W09 - AI Impatience

Proposal Presentation

Michael Arteaga

IBM 6400, Cal Poly Pomona

Invalid Date

What is Labelled Data?

What is labelled data?

Labeled data means your dataset includes both input data and some form of classification, category, or target variable that tells you what each data point represents.

Labeled data might include:

Customer satisfaction scores labeled by demographic info (age group, region, etc.)
Purchase history labeled by campaign exposure (e.g., “email”, “social”, “TV”)
Product reviews labeled with sentiment (e.g., “positive”, “neutral”, “negative”)
Lead data labeled as “converted” or “not converted”

Labeled data helps with:

Clearer visualizations (e.g., bar charts grouped by labeled categories)
Filtering and grouping in tidy datasets (dplyr::group_by(), etc.)
Supervised learning where the “label” is the variable you’re trying to predict

Labelled Data in MSDM Culminating Project

Does your MSDM CEP involve labelled data? Explain why or why not.

In the context of our project, we do not have labelled data. While we have data available from the surveys given to participants, the data relies on responses to specific questions and doesn’t rely on a label to categorize it. For example, one of our questions asks “what’s your overall attitude towards this video?” This question requires a response from a likert scale, ranging from 1-7. In comparison, labelled data might look different in another context. If a survey was measuring how many people clicked on an ad, the label for a column could be “clicked ad” and the subsequent rows would denote whether that particpant clicked the ad, providing an easy way to determine the amount.

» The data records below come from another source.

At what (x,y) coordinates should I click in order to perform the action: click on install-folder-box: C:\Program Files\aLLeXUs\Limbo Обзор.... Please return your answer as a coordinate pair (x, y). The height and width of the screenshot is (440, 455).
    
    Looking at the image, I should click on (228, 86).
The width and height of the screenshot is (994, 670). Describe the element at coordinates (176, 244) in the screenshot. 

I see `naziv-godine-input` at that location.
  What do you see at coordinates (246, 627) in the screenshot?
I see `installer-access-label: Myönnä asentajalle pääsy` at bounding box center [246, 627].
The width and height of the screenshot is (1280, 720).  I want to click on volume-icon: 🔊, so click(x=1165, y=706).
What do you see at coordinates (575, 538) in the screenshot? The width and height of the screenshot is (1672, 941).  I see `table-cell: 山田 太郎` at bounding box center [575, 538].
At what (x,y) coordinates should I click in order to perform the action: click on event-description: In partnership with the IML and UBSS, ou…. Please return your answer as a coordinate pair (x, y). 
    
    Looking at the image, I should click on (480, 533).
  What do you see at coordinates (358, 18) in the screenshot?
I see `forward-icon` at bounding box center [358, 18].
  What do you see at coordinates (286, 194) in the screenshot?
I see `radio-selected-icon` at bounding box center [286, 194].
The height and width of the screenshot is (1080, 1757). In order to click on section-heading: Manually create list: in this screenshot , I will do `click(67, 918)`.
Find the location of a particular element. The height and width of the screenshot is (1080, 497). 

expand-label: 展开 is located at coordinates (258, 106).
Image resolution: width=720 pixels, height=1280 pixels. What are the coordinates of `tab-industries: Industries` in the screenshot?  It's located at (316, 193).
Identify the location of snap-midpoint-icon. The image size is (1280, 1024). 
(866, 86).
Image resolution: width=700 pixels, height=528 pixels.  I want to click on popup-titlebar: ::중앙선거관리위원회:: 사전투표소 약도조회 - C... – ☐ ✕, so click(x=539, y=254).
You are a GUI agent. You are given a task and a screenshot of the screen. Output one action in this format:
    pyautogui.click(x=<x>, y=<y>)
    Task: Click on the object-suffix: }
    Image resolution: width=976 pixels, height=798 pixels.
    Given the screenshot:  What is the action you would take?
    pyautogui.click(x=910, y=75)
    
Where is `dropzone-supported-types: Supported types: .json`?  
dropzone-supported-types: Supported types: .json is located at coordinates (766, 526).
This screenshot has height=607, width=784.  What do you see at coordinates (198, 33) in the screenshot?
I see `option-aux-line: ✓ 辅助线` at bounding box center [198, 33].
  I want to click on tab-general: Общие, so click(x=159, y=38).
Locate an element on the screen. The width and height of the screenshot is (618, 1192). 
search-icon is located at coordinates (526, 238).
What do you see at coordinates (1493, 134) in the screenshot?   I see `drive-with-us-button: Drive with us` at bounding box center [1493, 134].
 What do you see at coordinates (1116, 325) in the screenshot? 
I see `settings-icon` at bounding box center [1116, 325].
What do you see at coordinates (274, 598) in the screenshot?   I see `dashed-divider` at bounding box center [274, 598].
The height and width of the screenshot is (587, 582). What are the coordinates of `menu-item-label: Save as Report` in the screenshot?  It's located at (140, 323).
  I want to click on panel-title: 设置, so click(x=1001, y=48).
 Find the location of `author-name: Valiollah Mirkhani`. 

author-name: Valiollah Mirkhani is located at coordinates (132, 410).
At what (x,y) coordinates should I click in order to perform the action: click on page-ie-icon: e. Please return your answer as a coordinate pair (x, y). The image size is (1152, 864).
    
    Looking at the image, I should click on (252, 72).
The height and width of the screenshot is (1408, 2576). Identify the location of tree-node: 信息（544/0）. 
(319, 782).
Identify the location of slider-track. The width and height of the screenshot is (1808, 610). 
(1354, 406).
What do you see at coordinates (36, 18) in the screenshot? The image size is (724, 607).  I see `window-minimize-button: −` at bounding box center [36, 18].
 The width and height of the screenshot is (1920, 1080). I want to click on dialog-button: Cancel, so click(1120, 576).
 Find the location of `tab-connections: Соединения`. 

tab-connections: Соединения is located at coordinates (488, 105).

Initial and Further Data Cleaning

In Step 1, you saw two videos, one showing initial data cleaning and two showing further cleaning. Describe the two processes.

After watching the first video, it appeared to go over best practices for assessing the data rather than showing methods to clean it. Through different filters, we would be able to narrow down eligible participants from the survey so as to not muddy up or skew the data. This initial cleaning process would ensure that a solid foundation for a sample size would be used for further anaylis and wrangling of the data.
After filtering and screening the bad responses out, the data must be cleaned further due to some errors such as reversed items. Through variables that were created in the previous step, additional filtering will be applied to narrow down our eligible participants further using functions like count(), mutate(), and group_by(). For example, these will give us insight into how many patron visited certain venues like the spa, hair salon, coffee shop, etc. In some instances, re-coding will need to be applied because some questions have certain values omitted, causing inconsistent results with other responses. An example of this is for questions that require a response between 1 and 9, but the 2 and 3 responses are absent. Through the use of these different cleaning operations, we then end up with a pool of 736 eligible participants for the study.

Differences in Cleaning Methods

What are the big differences between the two? How do the differences result in the differences in the final sample size?

With the initial cleaning, variables are created to manage the participants and begin filtering them. While there is some screening happening in this stage, it is not a comprehensive cleaning of the data. It will help us weed out ineligible participants but the next stage of cleaning will help prepare the data further.

By doing a deeper diver into the data, we can use the variables to narrow down our eligible pool even further. By re-coding and using specific functions for groupong and filtering, we can also correct and include data that might otherwise have been omitted because it lacked certain criteria. This step would have been overlooked with the initial cleaning, but in this stage gets accounted for. The end of result of this deeper cleaning of the data is that we have a much more aligned pool of eligible participants that matches the critera our study needs. The initial cleaning would have provided a generally usable pool, but it would not have been as comprehensive.